Set service locations in environment variables
Set the following environment variables to each services’ location on the network:
db_host=
redis_host=
es_host=
neo4j_host=
neo4jbatcher_host=
syslog_server=
Env. variable |
Description |
db_host |
Network address of PostgreSQL service. |
redis_host |
Network address of Redis service. |
es_host |
Network address of Elasticsearch service. |
neo4j_host |
Network address of Neo4j service. |
neo4jbatcher_host |
Network address of eclecticiq-neo4jbatcher service. |
syslog_server |
Network address of Logstash service. |
Set credentials in environment variables
Set as environment variables the credentials needed to connect to services:
db_user=
db_name=
db_pass=
neo4j_pass=
neo4jbatcher_user=
neo4jbatcher_pass=
redis_pass=
Env. variable |
Description |
db_user |
PostgreSQL user name. |
db_pass |
PostgreSQL user password. |
db_name |
Name of PostgreSQL database used by the IC. |
neo4j_pass |
Password for neo4j user. |
neo4jbatcher_user |
User for Neo4j ingestion preprocessor. |
neo4jbatcher_pass |
User password for Neo4j ingestion preprocessor. |
redis_pass |
Password for redis user. |
Alternatively, set these in the /etc/default/eclecticiq-platform file:
cat << EOF >> /etc/default/eclecticiq-platform
db_user=${db_user}
db_name=${db_name}
db_pass=${db_pass}
neo4j_pass=${neo4j_pass}
neo4jbatcher_user=${neo4jbatcher_user}
neo4jbatcher_pass=${neo4jbatcher_pass}
redis_pass=${redis_pass}
syslog_server=${syslog_server}
EOF
Install the Intelligence Center
Set a secret key in /etc/default/eclecticiq-platform:
EIQ_SECRET_KEY=$(cat /dev/urandom | tr -dc 'a-zA-Z0-9' | fold -w 32 | head -n 1)

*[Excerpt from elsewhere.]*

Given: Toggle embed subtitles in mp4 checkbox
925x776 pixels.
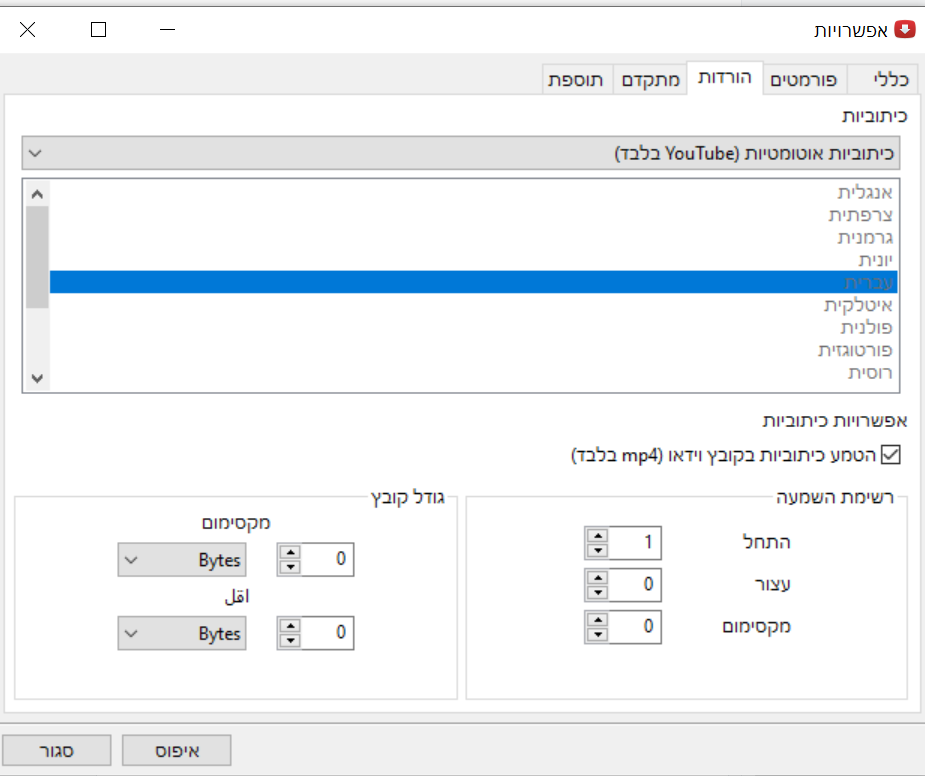Looking at the screenshot, I should coord(890,455).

echo "EIQ_SECRET_KEY=$EIQ_SECRET_KEY" >> /etc/default/eclecticiq-platform
Then, install the IC packages in the order shown:
# Install the backend
yum -y install eclecticiq-platform-backend-all
# Install the frontend and documentation pacakges
yum -y install eclecticiq-platform-frontend eclecticiq-platform-docs
Finally, restrict access to IC configuration files:
chown root:eclecticiq /etc/default/eclecticiq-platform*
chmod 640 /etc/default/eclecticiq-platform*
Install the extensions
Install all extensions:
📔 You must set up the /opt/eclecticiq-platform-backend/pip.conf and ~/.netrc files in “Set up the repositories” for this command to work.
# Uninstall old extensions from venv
/opt/eclecticiq-platform-backend/bin/pip freeze | grep '^eclecticiq-extension-' | cut -d= -f1 | xargs -r /opt/eclecticiq-platform-backend/bin/pip uninstall -y
# Install specified extensions in venv
/opt/eclecticiq-platform-backend/bin/pip install $extensions_packages
Start and enable third-party services
Start and enable the services:
# start/enable 3rd party services
systemctl restart nginx
systemctl enable nginx
systemctl start kibana
systemctl enable kibana
systemctl start statsite
systemctl enable statsite
systemctl restart rsyslog
systemctl enable rsyslog
Database migrations
Once done with the instructions here, you must perform database migrations to finish installing the IC.
To complete the installation procedure, make sure you run the database migrations before continuing with the other configuration steps.